■ **YOUR TASK**: Each line holding the word "accomplish" must appear in the answer, copied from the entries.
* * * * * * *
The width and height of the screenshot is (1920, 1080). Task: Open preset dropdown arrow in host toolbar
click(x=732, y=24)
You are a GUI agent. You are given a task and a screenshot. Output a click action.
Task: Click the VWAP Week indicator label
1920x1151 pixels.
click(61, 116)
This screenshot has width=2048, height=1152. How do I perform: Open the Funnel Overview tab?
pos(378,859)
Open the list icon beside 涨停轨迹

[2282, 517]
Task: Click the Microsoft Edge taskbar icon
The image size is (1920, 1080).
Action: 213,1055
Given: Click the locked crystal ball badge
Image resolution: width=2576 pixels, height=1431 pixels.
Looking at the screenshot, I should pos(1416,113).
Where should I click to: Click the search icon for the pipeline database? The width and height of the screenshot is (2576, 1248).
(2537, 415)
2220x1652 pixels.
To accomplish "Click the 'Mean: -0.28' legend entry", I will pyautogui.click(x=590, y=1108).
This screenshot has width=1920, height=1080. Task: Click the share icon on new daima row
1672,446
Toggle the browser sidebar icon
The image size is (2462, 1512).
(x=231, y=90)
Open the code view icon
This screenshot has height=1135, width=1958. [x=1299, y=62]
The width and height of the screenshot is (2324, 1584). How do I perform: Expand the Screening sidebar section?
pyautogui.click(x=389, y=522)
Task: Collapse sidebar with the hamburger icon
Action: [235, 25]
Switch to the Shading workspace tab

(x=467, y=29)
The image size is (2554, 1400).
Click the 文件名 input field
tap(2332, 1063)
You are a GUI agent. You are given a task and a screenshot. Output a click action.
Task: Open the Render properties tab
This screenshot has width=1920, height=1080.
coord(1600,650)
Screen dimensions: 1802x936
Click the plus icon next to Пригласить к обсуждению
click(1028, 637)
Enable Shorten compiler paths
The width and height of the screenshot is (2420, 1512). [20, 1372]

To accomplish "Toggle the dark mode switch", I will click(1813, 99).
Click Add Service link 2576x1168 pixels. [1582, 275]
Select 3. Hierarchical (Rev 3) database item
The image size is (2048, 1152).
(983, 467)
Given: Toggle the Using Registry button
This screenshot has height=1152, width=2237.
* * * * * * *
■ **EXPECTED OUTPUT**:
To accomplish "Click the 'Mean: -0.28' legend entry", I will pyautogui.click(x=590, y=1108).
To accomplish "Toggle the dark mode switch", I will click(1813, 99).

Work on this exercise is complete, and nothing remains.